3.This afternoon was difficult - nothing new with the hectic life I lead - teaching, running a household, trying to raise two happy & healthy children and particularly at this time of year - I know!! It was extra difficult because my 'ADDitional needs son' was extra wired up - party day, end of preschool looming, swimming lessons, mother on verge of her own anxiety meltdown, father working afternoon shift!
So by the time 6pm came around I was not coping so well. It was lucky there was no wine in the house, because that would be gone. There were however, cheese and bacon rolls...3 times I picked one of those things up to put into my mouth & 3 times I put it back in the packet. At the time I actually felt like running out the door (taking flight - as you know I like to do), but as that was not doable with hubby at work and so, it was time to 'ride the emotional waves'!
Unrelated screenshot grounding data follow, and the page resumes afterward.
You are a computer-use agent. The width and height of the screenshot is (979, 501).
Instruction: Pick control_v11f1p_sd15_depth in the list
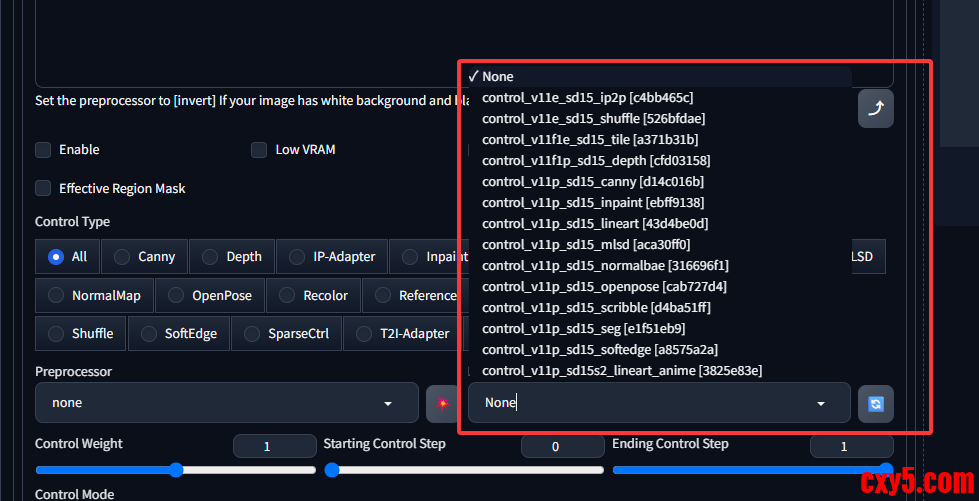coord(596,161)
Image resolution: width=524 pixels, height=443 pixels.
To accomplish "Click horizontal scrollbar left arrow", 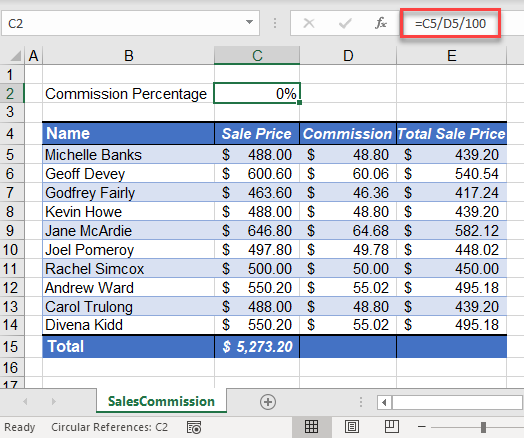I will 384,403.
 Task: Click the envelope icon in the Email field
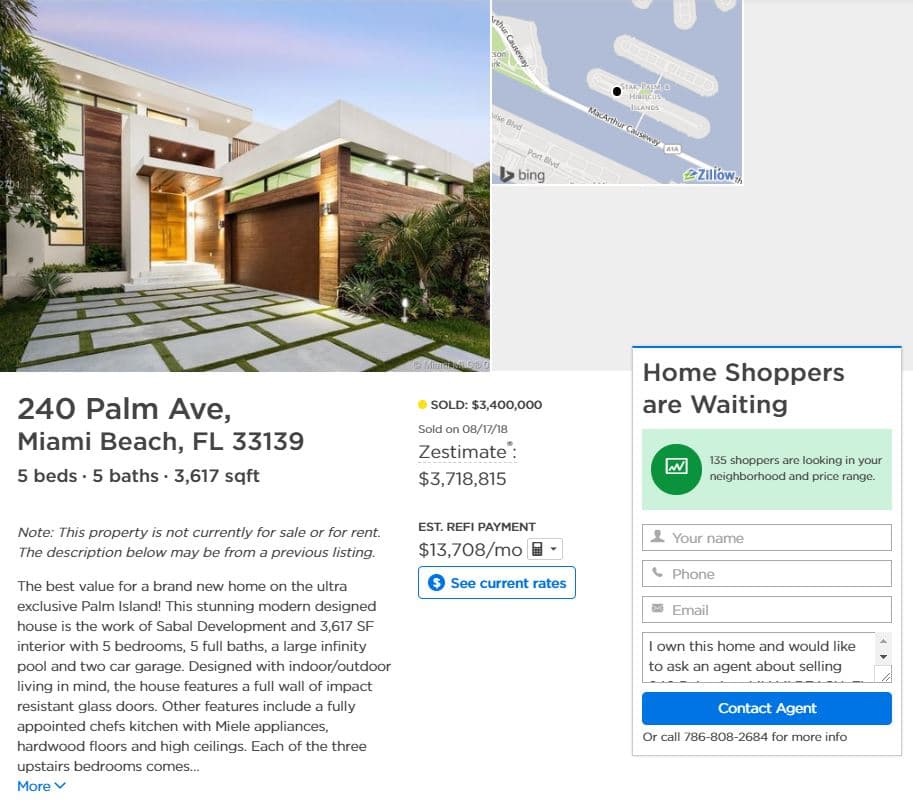coord(657,609)
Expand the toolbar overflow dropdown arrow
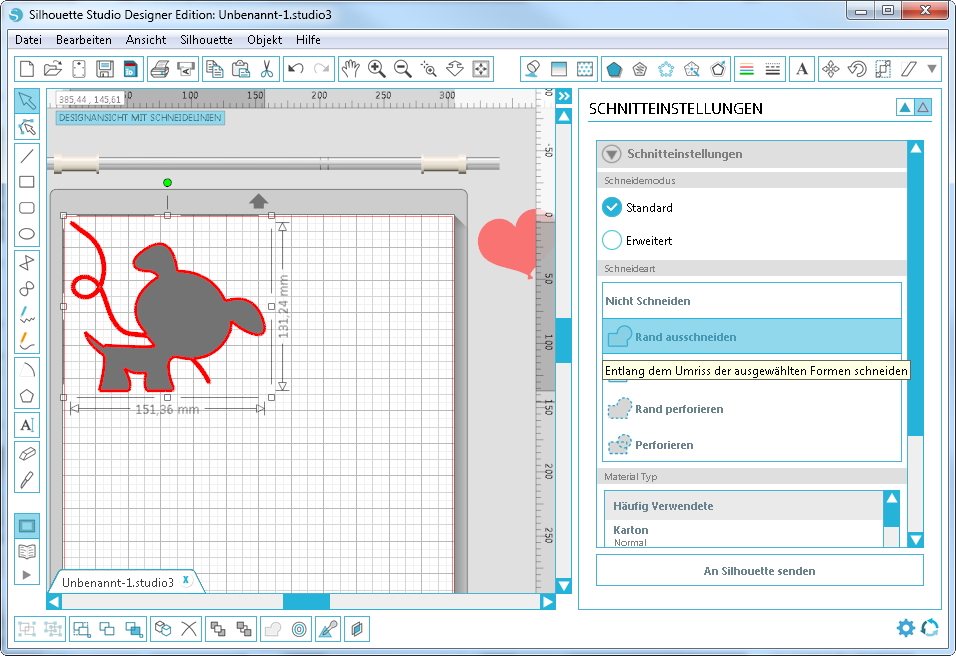 click(932, 69)
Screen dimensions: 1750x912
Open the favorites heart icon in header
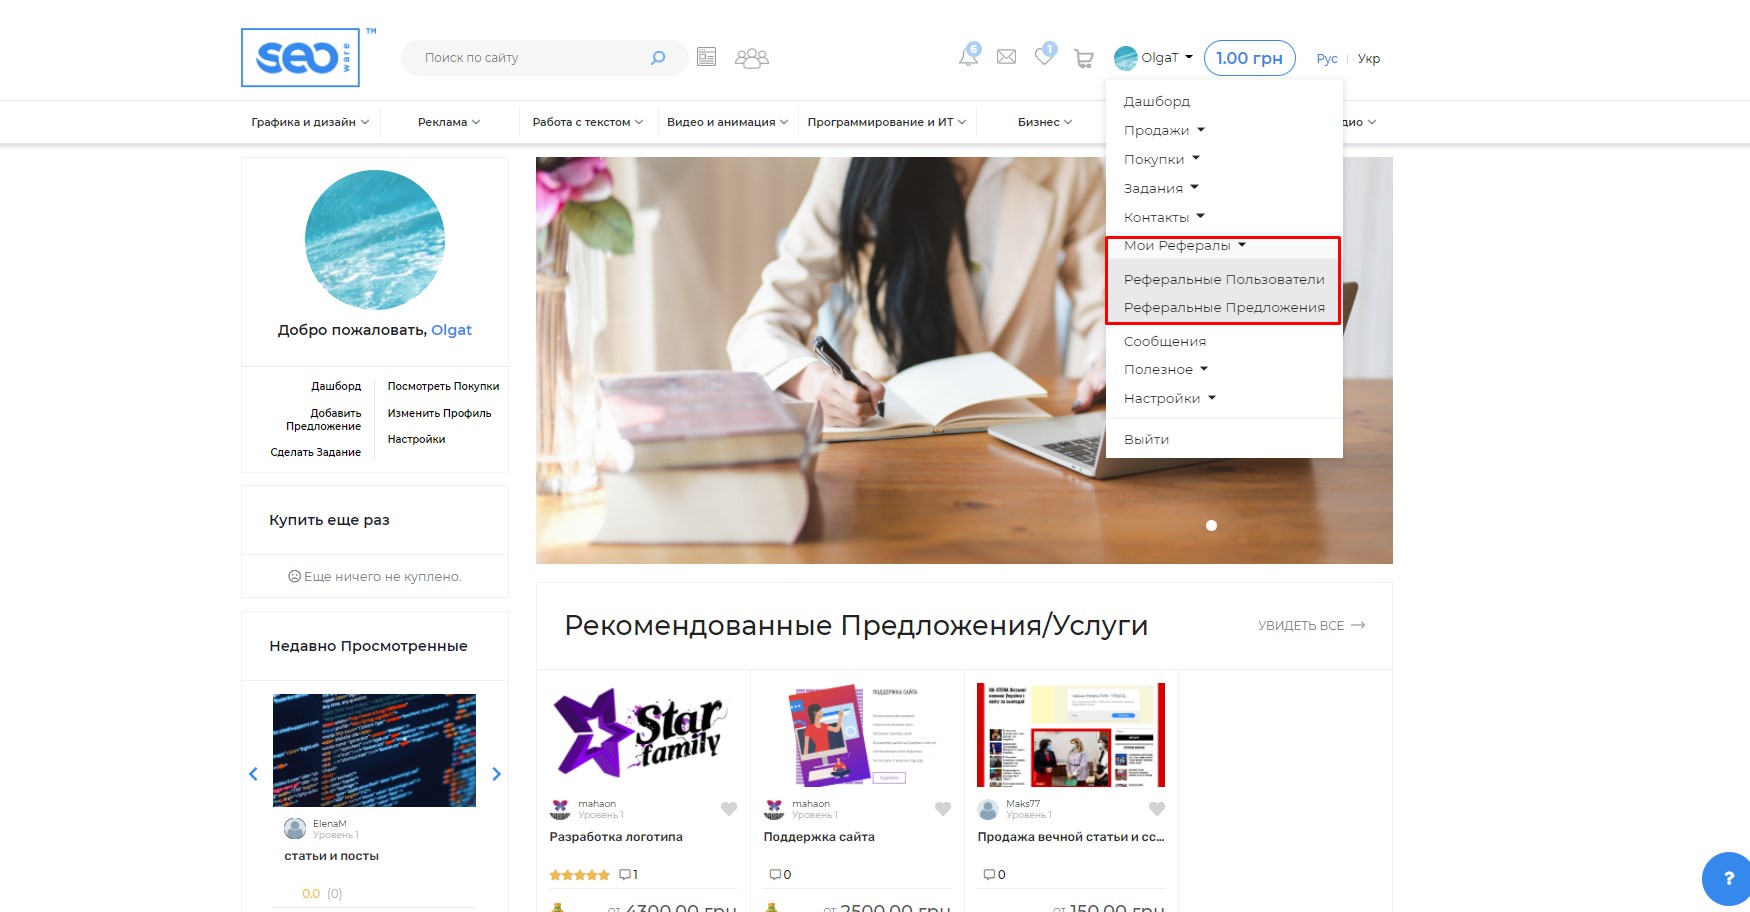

I must admit I was not strong enough to do this alone & before I took a bite of that cheese & bacon roll, I put an SOS out to some of the 12wbt peeps I have 'met' along the way and a number of them came to my rescue. I don't even know some of these ladies in 'real life', but in my 12wbt world they understand me & they were like my surfboard this afternoon - they kept me afloat while I rode that emotional wave of anxiety & got me safely to shore. Without their support today, I would've surely had a wipe out!
So a HUGE thank you to those lovely ladies. I hope I can repay the favour some time soon.
I love so much this 12wbt family that I have found. Everyone has a story and that is what brings us together.
Sometimes I feel so alone & that no one else understands how things are for me, but this year I've found out that's not true.
'Somebody that I used to know' (yes, that Gotye song is the one that was going round in my head last night), would've eaten or drank those emotions I felt today, but instead I got through it 'With a little help from my friends'.